Join paired end reads¶
Having high quality, longer reads helps with taxonomy assignment and classification. Thus, if your forward and reverse reads overlap you should join them. Note that this is not currently possible automatically in Qiita but we will be adding this functionality in the future.
Note
Please note that most of these guides assume you have a working QIIME installation and basic knowledge on the usage of the command line.
Joining forward and reverse reads for raw files¶
You could use join_paired_ends.py and then upload your joined sequence and barcode files for processing. Then you will upload the resulting joined file to Qiita.
Joining forward and reverse reads for per sample FASTQ files without barcodes and primers¶
You could use multiple_join_paired_ends.py and then upload your joined sequence and barcode files for processing. Then you will upload the resulting joined per sample files to Qiita.
Per sample FASTQ files without barcodes but with primer information with overlapping regions¶
To process this kind of files you will need to run two steps:
Run multiple_join_paired_ends.py to stitch the reads. See multiple_join_paired_ends.py.

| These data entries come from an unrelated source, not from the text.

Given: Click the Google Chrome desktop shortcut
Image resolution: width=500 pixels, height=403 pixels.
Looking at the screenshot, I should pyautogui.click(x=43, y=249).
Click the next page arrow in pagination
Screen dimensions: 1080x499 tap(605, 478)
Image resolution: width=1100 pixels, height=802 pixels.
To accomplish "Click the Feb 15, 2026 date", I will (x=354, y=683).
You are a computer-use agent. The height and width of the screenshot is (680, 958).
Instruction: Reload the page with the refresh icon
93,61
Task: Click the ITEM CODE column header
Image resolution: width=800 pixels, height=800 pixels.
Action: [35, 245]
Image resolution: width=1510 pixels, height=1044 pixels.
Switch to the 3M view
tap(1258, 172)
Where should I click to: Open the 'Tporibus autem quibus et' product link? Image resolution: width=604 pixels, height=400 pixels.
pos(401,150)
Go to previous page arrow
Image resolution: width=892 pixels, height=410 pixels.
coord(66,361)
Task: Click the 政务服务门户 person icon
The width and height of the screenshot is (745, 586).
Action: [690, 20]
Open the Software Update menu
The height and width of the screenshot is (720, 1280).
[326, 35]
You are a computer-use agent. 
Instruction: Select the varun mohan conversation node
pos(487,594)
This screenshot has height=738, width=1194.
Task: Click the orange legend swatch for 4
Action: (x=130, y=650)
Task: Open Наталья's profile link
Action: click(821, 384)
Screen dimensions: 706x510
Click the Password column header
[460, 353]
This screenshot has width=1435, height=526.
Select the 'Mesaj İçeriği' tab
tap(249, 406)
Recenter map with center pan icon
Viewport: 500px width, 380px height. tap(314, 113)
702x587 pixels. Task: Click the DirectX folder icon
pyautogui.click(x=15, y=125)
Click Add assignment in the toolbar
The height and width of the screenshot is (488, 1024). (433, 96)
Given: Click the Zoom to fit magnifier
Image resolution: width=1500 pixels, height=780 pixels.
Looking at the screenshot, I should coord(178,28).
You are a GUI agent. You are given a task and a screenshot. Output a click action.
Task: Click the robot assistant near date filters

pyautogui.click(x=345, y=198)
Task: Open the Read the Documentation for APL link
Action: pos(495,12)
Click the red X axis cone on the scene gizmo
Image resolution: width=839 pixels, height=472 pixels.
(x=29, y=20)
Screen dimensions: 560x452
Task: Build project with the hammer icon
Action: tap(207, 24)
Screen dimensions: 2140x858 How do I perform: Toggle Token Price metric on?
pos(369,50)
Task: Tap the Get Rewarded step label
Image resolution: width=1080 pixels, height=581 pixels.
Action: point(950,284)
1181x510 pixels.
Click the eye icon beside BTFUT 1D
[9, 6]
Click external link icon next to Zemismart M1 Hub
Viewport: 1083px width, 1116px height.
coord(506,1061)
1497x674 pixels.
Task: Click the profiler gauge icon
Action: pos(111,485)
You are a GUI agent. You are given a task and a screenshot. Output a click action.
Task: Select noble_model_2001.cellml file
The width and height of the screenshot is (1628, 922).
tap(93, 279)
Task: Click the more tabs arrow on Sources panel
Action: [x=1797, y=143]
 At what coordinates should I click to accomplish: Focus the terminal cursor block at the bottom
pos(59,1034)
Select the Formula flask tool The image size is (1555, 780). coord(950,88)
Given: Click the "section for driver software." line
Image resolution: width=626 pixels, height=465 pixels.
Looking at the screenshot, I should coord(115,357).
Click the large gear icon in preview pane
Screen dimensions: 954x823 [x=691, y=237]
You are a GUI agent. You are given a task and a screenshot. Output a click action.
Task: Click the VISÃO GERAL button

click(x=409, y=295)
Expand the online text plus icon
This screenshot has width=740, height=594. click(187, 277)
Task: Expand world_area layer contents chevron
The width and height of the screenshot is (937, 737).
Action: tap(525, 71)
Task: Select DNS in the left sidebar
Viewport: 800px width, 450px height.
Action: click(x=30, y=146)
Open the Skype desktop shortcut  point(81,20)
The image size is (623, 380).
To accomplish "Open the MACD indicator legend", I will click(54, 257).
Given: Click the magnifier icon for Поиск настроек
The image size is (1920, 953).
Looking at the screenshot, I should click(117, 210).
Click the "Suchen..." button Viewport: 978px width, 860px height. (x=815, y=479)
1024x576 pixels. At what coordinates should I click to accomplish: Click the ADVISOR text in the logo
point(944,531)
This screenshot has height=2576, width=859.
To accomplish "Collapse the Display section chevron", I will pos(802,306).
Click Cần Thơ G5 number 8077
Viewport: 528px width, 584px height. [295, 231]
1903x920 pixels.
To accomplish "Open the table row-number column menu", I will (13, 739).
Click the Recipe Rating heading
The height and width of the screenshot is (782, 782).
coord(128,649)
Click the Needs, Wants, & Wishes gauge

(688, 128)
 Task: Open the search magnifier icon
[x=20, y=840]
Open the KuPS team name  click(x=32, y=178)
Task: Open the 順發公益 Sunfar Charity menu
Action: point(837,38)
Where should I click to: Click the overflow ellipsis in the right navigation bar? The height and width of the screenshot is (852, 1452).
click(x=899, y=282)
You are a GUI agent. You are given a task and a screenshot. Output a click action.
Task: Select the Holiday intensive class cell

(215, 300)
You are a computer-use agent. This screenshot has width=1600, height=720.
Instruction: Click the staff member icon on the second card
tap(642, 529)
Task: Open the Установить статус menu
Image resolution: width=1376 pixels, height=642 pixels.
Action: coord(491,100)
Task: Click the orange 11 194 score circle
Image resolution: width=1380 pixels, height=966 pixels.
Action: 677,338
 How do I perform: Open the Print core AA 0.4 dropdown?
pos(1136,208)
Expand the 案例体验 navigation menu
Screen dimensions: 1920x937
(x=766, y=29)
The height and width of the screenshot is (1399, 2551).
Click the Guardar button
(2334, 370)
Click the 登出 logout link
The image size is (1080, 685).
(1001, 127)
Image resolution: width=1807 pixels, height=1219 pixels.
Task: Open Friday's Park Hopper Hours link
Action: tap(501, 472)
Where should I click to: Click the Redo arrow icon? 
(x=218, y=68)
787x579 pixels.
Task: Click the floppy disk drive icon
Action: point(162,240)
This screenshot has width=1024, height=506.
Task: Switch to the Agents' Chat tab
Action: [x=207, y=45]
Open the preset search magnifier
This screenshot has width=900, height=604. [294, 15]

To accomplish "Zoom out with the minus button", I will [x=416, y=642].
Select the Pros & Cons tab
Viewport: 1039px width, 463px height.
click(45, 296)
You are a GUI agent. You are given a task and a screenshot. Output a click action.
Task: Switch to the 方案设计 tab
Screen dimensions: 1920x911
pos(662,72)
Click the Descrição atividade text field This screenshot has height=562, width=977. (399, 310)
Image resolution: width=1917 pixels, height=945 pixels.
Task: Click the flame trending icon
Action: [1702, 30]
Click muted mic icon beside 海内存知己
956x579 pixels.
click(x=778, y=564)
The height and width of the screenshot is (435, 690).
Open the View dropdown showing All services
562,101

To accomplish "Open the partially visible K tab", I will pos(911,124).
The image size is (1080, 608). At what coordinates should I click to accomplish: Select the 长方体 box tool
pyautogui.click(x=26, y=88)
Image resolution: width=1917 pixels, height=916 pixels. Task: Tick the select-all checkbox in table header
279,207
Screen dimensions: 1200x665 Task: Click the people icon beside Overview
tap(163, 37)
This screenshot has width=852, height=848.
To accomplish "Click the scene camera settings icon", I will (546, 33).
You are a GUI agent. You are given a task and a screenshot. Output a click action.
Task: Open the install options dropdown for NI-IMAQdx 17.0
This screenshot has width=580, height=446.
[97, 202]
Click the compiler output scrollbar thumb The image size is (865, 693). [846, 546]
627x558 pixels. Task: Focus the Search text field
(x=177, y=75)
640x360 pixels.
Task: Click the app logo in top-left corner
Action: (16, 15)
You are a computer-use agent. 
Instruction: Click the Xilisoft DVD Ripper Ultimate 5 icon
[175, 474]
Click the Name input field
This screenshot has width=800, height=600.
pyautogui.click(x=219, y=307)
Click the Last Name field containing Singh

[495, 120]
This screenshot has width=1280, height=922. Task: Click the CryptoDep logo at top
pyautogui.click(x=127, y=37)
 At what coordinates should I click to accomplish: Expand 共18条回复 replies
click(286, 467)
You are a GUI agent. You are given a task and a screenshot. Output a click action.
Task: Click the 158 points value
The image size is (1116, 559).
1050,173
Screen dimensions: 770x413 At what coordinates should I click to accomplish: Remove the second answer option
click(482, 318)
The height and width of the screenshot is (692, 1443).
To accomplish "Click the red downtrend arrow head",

Run multiple_extract_barcodes.py to strip out the primers. You will need to use a parameter file with:
extract_barcodes:input_type barcode_paired_stitched extract_barcodes:bc1_len X extract_barcodes:bc2_len Y
Be sure to replace X and Y for your actual values.
These steps will generate a folder per sample, each with 2 files: the reads and the barcodes. You will need to upload just the reads and ignore the generated barcode files.